*EXERCISE GOAL:*
Count the lines in the entries below that include the word "Pembaruan". Give nothing but the number.

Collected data
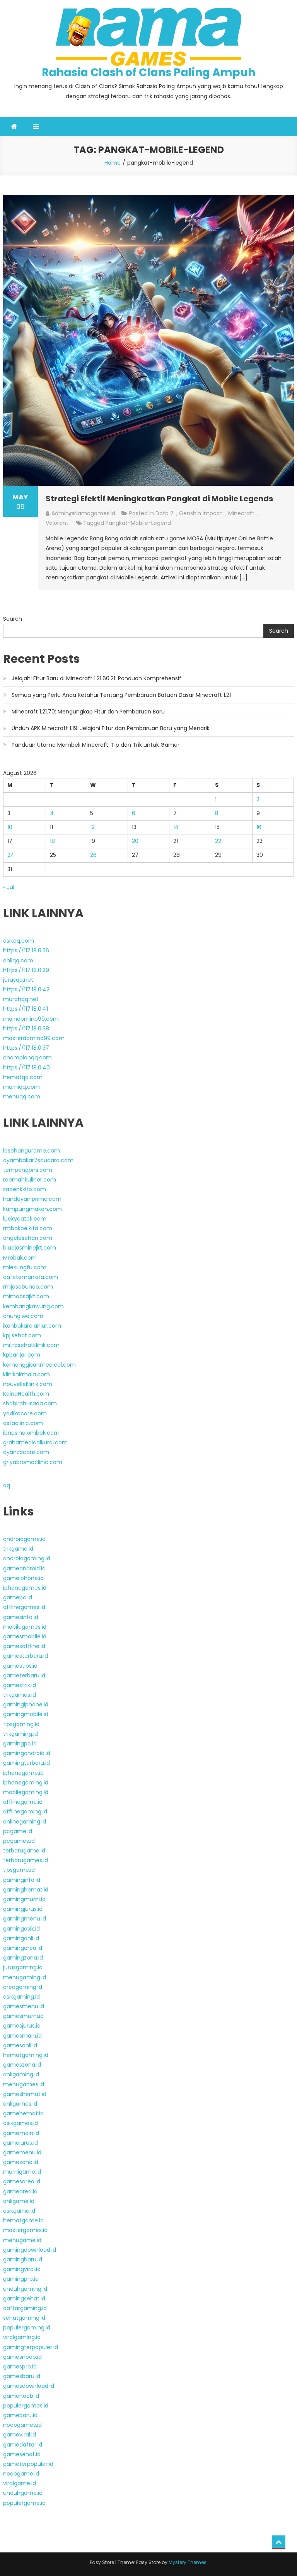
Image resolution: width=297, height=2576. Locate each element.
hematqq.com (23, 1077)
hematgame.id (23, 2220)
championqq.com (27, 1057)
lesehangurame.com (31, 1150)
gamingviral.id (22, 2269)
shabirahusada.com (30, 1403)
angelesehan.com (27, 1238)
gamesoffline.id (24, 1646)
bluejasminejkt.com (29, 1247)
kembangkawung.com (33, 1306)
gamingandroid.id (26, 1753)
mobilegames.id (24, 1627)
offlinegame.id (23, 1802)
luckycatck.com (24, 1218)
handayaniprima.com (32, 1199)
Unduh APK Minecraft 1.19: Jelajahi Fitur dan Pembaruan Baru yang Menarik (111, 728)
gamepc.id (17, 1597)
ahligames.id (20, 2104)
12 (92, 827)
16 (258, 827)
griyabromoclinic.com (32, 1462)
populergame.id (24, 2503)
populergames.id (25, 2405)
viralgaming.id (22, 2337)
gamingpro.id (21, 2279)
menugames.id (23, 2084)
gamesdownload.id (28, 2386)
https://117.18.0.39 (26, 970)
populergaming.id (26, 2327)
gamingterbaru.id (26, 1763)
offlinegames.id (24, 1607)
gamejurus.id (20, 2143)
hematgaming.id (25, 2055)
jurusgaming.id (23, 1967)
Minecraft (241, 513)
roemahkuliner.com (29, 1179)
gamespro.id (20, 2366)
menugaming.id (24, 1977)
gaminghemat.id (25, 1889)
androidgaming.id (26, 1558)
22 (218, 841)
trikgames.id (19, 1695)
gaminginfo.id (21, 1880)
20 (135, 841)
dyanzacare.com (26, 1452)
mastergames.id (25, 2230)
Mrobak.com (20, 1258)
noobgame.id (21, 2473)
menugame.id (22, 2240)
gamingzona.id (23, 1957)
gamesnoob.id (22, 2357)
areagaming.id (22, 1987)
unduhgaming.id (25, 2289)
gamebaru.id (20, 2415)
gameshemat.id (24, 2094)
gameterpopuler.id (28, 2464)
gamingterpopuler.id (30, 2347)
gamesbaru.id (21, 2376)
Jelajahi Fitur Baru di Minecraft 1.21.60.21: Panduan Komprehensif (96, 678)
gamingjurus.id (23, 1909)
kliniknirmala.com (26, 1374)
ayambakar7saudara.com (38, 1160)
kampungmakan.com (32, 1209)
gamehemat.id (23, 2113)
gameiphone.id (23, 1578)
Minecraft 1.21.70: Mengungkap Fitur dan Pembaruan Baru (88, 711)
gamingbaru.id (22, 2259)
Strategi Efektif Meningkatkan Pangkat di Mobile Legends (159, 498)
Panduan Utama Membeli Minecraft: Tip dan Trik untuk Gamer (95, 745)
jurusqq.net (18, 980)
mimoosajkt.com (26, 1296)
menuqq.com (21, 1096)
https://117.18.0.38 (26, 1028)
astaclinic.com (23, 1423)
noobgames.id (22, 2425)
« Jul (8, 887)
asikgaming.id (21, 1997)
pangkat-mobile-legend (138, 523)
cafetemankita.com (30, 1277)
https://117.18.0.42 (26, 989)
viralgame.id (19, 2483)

*RESULT OF THE TASK:*
2